**Required work:**
Can you put every line of the material below into a JSON list of strings, one string per line, leaving out the blank lines?

**Information provided:**
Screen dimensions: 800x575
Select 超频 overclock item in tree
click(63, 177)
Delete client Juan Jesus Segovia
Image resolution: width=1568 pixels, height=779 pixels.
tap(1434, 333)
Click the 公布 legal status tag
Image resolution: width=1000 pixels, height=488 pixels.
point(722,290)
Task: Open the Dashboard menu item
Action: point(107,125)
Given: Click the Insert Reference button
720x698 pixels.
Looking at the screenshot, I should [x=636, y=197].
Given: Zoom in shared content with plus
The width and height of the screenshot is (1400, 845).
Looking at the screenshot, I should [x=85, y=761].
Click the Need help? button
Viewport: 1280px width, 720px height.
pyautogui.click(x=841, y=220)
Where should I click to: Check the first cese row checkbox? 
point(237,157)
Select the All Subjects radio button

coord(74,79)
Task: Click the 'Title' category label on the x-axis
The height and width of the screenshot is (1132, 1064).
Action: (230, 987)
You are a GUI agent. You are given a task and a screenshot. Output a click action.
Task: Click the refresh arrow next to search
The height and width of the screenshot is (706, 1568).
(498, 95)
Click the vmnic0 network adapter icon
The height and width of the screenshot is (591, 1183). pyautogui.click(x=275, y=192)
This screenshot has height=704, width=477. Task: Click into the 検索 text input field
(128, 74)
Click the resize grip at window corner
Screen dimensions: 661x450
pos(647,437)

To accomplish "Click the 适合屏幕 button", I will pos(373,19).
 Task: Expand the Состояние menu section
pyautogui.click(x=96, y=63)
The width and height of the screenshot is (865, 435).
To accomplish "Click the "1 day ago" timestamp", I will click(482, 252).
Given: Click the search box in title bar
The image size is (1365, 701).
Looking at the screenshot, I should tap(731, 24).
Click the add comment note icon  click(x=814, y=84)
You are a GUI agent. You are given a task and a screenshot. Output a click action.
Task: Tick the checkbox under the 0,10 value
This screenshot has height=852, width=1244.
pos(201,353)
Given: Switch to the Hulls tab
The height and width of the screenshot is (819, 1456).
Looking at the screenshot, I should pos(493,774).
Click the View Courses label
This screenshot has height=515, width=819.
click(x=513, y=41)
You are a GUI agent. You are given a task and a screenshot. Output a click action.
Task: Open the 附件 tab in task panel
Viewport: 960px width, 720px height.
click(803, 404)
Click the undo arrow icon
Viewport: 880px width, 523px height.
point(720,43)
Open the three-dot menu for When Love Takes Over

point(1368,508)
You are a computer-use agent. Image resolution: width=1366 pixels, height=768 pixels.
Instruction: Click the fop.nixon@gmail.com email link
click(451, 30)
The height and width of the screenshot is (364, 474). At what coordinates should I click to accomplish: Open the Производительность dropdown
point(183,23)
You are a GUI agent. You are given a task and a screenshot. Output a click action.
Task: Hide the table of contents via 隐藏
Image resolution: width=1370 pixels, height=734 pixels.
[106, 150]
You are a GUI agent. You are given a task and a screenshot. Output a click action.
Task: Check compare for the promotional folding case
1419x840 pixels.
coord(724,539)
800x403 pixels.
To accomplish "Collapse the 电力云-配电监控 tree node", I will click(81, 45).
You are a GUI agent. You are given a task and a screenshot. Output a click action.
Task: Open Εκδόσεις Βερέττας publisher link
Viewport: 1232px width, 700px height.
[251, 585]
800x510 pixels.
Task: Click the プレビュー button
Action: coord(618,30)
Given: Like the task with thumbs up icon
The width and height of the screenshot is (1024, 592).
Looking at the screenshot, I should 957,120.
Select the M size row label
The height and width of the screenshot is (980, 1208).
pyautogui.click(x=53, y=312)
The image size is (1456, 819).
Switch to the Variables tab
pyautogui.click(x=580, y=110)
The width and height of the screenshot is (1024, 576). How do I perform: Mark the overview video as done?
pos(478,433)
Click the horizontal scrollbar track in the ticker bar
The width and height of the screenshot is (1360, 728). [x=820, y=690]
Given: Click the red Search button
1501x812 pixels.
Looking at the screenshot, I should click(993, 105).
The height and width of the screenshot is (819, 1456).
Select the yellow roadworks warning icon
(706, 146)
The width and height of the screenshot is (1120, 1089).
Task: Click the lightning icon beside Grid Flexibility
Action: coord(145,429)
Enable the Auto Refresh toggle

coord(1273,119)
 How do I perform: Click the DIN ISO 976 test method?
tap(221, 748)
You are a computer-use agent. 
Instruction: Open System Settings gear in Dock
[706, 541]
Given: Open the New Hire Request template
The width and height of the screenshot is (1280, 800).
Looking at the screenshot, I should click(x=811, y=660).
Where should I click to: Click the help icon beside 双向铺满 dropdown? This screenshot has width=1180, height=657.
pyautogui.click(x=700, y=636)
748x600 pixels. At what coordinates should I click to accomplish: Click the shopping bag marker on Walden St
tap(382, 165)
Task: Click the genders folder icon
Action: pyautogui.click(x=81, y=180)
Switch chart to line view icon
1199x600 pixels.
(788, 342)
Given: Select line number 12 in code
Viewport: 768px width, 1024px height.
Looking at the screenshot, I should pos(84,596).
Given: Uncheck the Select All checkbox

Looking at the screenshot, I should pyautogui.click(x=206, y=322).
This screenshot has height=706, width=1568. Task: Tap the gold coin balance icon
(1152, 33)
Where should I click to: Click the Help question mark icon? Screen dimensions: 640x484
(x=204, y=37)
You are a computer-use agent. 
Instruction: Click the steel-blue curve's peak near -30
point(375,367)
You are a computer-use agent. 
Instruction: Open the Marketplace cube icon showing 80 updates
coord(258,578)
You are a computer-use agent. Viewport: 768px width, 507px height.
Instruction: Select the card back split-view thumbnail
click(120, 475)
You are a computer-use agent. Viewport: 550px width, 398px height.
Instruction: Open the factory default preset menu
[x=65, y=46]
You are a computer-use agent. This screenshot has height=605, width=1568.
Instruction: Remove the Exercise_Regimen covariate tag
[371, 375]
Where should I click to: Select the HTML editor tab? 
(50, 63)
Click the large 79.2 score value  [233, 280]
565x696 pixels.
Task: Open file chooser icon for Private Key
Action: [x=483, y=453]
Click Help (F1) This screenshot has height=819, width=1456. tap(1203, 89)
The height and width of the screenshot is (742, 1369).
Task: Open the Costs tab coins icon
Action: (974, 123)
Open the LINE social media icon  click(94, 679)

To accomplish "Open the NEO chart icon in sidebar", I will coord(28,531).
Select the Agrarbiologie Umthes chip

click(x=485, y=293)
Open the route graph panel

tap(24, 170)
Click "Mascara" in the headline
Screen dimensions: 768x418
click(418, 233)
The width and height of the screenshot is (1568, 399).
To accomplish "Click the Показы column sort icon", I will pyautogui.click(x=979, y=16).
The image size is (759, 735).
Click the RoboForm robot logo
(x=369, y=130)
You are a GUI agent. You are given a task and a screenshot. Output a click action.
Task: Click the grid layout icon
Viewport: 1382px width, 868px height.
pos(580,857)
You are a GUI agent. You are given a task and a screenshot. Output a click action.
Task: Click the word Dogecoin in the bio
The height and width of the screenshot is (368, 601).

**Result of the exercise:**
[
  "Screen dimensions: 800x575",
  "Select 超频 overclock item in tree",
  "click(63, 177)",
  "Delete client Juan Jesus Segovia",
  "Image resolution: width=1568 pixels, height=779 pixels.",
  "tap(1434, 333)",
  "Click the 公布 legal status tag",
  "Image resolution: width=1000 pixels, height=488 pixels.",
  "point(722,290)",
  "Task: Open the Dashboard menu item",
  "Action: point(107,125)",
  "Given: Click the Insert Reference button",
  "720x698 pixels.",
  "Looking at the screenshot, I should [x=636, y=197].",
  "Given: Zoom in shared content with plus",
  "The width and height of the screenshot is (1400, 845).",
  "Looking at the screenshot, I should [x=85, y=761].",
  "Click the Need help? button",
  "Viewport: 1280px width, 720px height.",
  "pyautogui.click(x=841, y=220)",
  "Where should I click to: Check the first cese row checkbox? ",
  "point(237,157)",
  "Select the All Subjects radio button",
  "coord(74,79)",
  "Task: Click the 'Title' category label on the x-axis",
  "The height and width of the screenshot is (1132, 1064).",
  "Action: (230, 987)",
  "You are a GUI agent. You are given a task and a screenshot. Output a click action.",
  "Task: Click the refresh arrow next to search",
  "The height and width of the screenshot is (706, 1568).",
  "(498, 95)",
  "Click the vmnic0 network adapter icon",
  "The height and width of the screenshot is (591, 1183). pyautogui.click(x=275, y=192)",
  "This screenshot has height=704, width=477. Task: Click into the 検索 text input field",
  "(128, 74)",
  "Click the resize grip at window corner",
  "Screen dimensions: 661x450",
  "pos(647,437)",
  "To accomplish \"Click the 适合屏幕 button\", I will pos(373,19).",
  " Task: Expand the Состояние menu section",
  "pyautogui.click(x=96, y=63)",
  "The width and height of the screenshot is (865, 435).",
  "To accomplish \"Click the \"1 day ago\" timestamp\", I will click(482, 252).",
  "Given: Click the search box in title bar",
  "The image size is (1365, 701).",
  "Looking at the screenshot, I should tap(731, 24).",
  "Click the add comment note icon  click(x=814, y=84)",
  "You are a GUI agent. You are given a task and a screenshot. Output a click action.",
  "Task: Tick the checkbox under the 0,10 value",
  "This screenshot has height=852, width=1244.",
  "pos(201,353)",
  "Given: Switch to the Hulls tab",
  "The height and width of the screenshot is (819, 1456).",
  "Looking at the screenshot, I should pos(493,774).",
  "Click the View Courses label",
  "This screenshot has height=515, width=819.",
  "click(x=513, y=41)",
  "You are a GUI agent. You are given a task and a screenshot. Output a click action.",
  "Task: Open the 附件 tab in task panel",
  "Viewport: 960px width, 720px height.",
  "click(803, 404)",
  "Click the undo arrow icon",
  "Viewport: 880px width, 523px height.",
  "point(720,43)",
  "Open the three-dot menu for When Love Takes Over",
  "point(1368,508)",
  "You are a computer-use agent. Image resolution: width=1366 pixels, height=768 pixels.",
  "Instruction: Click the fop.nixon@gmail.com email link",
  "click(451, 30)",
  "The height and width of the screenshot is (364, 474). At what coordinates should I click to accomplish: Open the Производительность dropdown",
  "point(183,23)",
  "You are a GUI agent. You are given a task and a screenshot. Output a click action.",
  "Task: Hide the table of contents via 隐藏",
  "Image resolution: width=1370 pixels, height=734 pixels.",
  "[106, 150]",
  "You are a GUI agent. You are given a task and a screenshot. Output a click action.",
  "Task: Check compare for the promotional folding case",
  "1419x840 pixels.",
  "coord(724,539)",
  "800x403 pixels.",
  "To accomplish \"Collapse the 电力云-配电监控 tree node\", I will click(81, 45).",
  "You are a GUI agent. You are given a task and a screenshot. Output a click action.",
  "Task: Open Εκδόσεις Βερέττας publisher link",
  "Viewport: 1232px width, 700px height.",
  "[251, 585]",
  "800x510 pixels.",
  "Task: Click the プレビュー button",
  "Action: coord(618,30)",
  "Given: Like the task with thumbs up icon",
  "The width and height of the screenshot is (1024, 592).",
  "Looking at the screenshot, I should 957,120.",
  "Select the M size row label",
  "The height and width of the screenshot is (980, 1208).",
  "pyautogui.click(x=53, y=312)",
  "The image size is (1456, 819).",
  "Switch to the Variables tab",
  "pyautogui.click(x=580, y=110)",
  "The width and height of the screenshot is (1024, 576). How do I perform: Mark the overview video as done?",
  "pos(478,433)",
  "Click the horizontal scrollbar track in the ticker bar",
  "The width and height of the screenshot is (1360, 728). [x=820, y=690]",
  "Given: Click the red Search button",
  "1501x812 pixels.",
  "Looking at the screenshot, I should click(993, 105).",
  "The height and width of the screenshot is (819, 1456).",
  "Select the yellow roadworks warning icon",
  "(706, 146)",
  "The width and height of the screenshot is (1120, 1089).",
  "Task: Click the lightning icon beside Grid Flexibility",
  "Action: coord(145,429)",
  "Enable the Auto Refresh toggle",
  "coord(1273,119)",
  " How do I perform: Click the DIN ISO 976 test method?",
  "tap(221, 748)",
  "You are a computer-use agent. ",
  "Instruction: Open System Settings gear in Dock",
  "[706, 541]",
  "Given: Open the New Hire Request template",
  "The width and height of the screenshot is (1280, 800).",
  "Looking at the screenshot, I should click(x=811, y=660).",
  "Where should I click to: Click the help icon beside 双向铺满 dropdown? This screenshot has width=1180, height=657.",
  "pyautogui.click(x=700, y=636)",
  "748x600 pixels. At what coordinates should I click to accomplish: Click the shopping bag marker on Walden St",
  "tap(382, 165)",
  "Task: Click the genders folder icon",
  "Action: pyautogui.click(x=81, y=180)",
  "Switch chart to line view icon",
  "1199x600 pixels.",
  "(788, 342)",
  "Given: Select line number 12 in code",
  "Viewport: 768px width, 1024px height.",
  "Looking at the screenshot, I should pos(84,596).",
  "Given: Uncheck the Select All checkbox",
  "Looking at the screenshot, I should pyautogui.click(x=206, y=322).",
  "This screenshot has height=706, width=1568. Task: Tap the gold coin balance icon",
  "(1152, 33)",
  "Where should I click to: Click the Help question mark icon? Screen dimensions: 640x484",
  "(x=204, y=37)",
  "You are a computer-use agent. ",
  "Instruction: Click the steel-blue curve's peak near -30",
  "point(375,367)",
  "You are a computer-use agent. ",
  "Instruction: Open the Marketplace cube icon showing 80 updates",
  "coord(258,578)",
  "You are a computer-use agent. Viewport: 768px width, 507px height.",
  "Instruction: Select the card back split-view thumbnail",
  "click(120, 475)",
  "You are a computer-use agent. Viewport: 550px width, 398px height.",
  "Instruction: Open the factory default preset menu",
  "[x=65, y=46]",
  "You are a computer-use agent. This screenshot has height=605, width=1568.",
  "Instruction: Remove the Exercise_Regimen covariate tag",
  "[371, 375]",
  "Where should I click to: Select the HTML editor tab? ",
  "(50, 63)",
  "Click the large 79.2 score value  [233, 280]",
  "565x696 pixels.",
  "Task: Open file chooser icon for Private Key",
  "Action: [x=483, y=453]",
  "Click Help (F1) This screenshot has height=819, width=1456. tap(1203, 89)",
  "The height and width of the screenshot is (742, 1369).",
  "Task: Open the Costs tab coins icon",
  "Action: (974, 123)",
  "Open the LINE social media icon  click(94, 679)",
  "To accomplish \"Open the NEO chart icon in sidebar\", I will coord(28,531).",
  "Select the Agrarbiologie Umthes chip",
  "click(x=485, y=293)",
  "Open the route graph panel",
  "tap(24, 170)",
  "Click \"Mascara\" in the headline",
  "Screen dimensions: 768x418",
  "click(418, 233)",
  "The width and height of the screenshot is (1568, 399).",
  "To accomplish \"Click the Показы column sort icon\", I will pyautogui.click(x=979, y=16).",
  "The image size is (759, 735).",
  "Click the RoboForm robot logo",
  "(x=369, y=130)",
  "You are a GUI agent. You are given a task and a screenshot. Output a click action.",
  "Task: Click the grid layout icon",
  "Viewport: 1382px width, 868px height.",
  "pos(580,857)",
  "You are a GUI agent. You are given a task and a screenshot. Output a click action.",
  "Task: Click the word Dogecoin in the bio",
  "The height and width of the screenshot is (368, 601)."
]